Ironically, an important stimulus for the development of moral philosophy came from a group of teachers to whom the later Greek philosophers—Socrates, Plato, and Aristotle—were consistently hostile: the Sophists. This term was used in the 5th century to refer to a class of professional teachers of rhetoric and argument. The Sophists promised their pupils success in political debate and increased influence in the affairs of the city. They were accused of being mercenaries who taught their students to win arguments by fair means or foul. Aristotle said that Protagoras (c. 490–c. 420 bce), perhaps the most famous of the Sophists, claimed to teach how “to make the weaker argument the stronger.”
The Sophists, however, were more than mere teachers of rhetorical tricks. They regarded themselves as imparters of the cultural and intellectual qualities necessary for success, and their involvement with argument about practical affairs naturally led them to develop views about ethics. The recurrent theme in the views of the better-known Sophists, such as Protagoras, Antiphon (c. 480–411 bce), and Thrasymachus (flourished late 5th century bce), is that what is commonly called good and bad or just and unjust does not reflect any objective fact of nature but is rather a matter of social convention. Protagoras is the apparent author of the celebrated epigram summing up this theme, “Man is the measure of all things.” Plato represents him as saying, “Whatever things seem just and fine to each city, are just and fine for that city, so long as it thinks them so.” Protagoras, like Herodotus, drew a moderate conclusion from his ethical relativism. He argued that, while the particular content of the moral rules may vary, there must be rules of some kind if life is to be tolerable. Thus, Protagoras stated that the foundations of an ethical system needed nothing from the gods or from any special metaphysical realm beyond the ordinary world of the senses.

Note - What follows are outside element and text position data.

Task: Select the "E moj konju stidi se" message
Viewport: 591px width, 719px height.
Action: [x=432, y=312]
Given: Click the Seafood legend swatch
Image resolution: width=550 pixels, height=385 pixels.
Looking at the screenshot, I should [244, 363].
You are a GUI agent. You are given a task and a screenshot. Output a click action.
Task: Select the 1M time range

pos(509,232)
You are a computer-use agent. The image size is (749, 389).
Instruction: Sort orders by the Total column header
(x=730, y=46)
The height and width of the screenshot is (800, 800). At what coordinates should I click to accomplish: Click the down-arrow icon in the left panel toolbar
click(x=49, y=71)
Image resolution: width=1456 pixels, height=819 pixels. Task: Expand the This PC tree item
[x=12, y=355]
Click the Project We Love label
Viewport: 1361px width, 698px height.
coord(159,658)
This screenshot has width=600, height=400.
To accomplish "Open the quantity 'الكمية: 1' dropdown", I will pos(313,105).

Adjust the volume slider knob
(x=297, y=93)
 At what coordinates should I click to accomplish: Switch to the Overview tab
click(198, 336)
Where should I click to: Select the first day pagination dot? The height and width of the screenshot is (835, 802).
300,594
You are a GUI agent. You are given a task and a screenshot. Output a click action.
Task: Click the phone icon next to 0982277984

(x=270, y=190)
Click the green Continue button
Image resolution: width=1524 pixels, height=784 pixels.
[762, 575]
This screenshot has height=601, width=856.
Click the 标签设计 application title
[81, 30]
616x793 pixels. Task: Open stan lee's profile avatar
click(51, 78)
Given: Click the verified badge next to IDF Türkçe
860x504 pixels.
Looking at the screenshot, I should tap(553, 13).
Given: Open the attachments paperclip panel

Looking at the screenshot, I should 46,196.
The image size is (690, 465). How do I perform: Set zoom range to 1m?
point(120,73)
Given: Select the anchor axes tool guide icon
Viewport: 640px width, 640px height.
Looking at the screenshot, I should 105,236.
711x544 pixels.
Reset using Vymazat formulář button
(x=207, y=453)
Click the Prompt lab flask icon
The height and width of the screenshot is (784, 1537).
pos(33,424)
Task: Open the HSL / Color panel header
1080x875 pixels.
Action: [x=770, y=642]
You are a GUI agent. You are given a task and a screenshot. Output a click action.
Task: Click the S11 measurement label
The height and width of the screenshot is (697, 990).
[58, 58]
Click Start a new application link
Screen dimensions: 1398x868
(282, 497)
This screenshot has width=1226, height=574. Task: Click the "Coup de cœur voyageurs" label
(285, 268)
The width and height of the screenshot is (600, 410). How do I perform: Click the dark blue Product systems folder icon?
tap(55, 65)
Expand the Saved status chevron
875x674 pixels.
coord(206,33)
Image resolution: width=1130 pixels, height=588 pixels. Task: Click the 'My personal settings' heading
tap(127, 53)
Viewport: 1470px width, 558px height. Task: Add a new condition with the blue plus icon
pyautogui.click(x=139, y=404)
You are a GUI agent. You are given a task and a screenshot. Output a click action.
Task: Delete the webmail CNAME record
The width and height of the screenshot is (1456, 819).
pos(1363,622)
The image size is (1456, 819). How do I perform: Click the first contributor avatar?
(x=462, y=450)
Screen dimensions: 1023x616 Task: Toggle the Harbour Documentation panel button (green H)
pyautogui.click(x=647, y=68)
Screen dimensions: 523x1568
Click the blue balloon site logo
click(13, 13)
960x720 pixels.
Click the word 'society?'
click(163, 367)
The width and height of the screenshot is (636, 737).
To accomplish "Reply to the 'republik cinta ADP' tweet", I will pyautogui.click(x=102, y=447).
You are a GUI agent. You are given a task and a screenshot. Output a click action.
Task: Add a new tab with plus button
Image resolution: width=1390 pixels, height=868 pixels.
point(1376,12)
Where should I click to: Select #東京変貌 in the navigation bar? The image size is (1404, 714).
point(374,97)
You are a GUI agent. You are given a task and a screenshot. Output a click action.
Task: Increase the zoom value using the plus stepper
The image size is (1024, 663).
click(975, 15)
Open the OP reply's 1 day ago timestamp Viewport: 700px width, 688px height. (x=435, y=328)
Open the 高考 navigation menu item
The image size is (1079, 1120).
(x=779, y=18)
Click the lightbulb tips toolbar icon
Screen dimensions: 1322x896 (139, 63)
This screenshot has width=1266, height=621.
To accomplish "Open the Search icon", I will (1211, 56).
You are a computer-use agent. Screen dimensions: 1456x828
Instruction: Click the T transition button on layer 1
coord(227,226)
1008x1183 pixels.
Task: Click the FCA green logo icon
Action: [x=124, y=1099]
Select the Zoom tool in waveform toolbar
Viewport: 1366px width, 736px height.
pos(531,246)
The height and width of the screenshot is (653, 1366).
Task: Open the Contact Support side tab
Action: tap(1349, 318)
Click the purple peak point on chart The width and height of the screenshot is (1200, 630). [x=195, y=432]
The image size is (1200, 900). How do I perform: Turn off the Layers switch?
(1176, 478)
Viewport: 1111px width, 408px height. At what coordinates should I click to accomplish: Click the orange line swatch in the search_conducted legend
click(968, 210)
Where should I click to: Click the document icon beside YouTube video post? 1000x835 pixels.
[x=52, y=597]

Thrasymachus appears to have taken a more radical approach—if Plato’s portrayal of his views is historically accurate. He explained that the concept of justice means nothing more than obedience to the laws of society, and, since these laws are made by the strongest political group in its own interest, justice represents nothing but the interest of the stronger. This position is often represented by the slogan “Might makes right.” Thrasymachus was probably not saying, however, that whatever the mightiest do really is right; he is more likely to have been denying that the distinction between right and wrong has any objective basis. Presumably he would then encourage his pupils to follow their own interests as best they could. He is thus an early representative of moral skepticism and perhaps ethical egoism, the view that the right thing to do is to pursue one’s own interest (see below Ethical egoism).
It is not surprising that, with ideas of this sort in circulation, other thinkers should react by probing more deeply into ethics to see whether the potentially destructive conclusions of some of the Sophists could be resisted. This reaction produced works that have served ever since as the cornerstone of the entire edifice of Western ethics.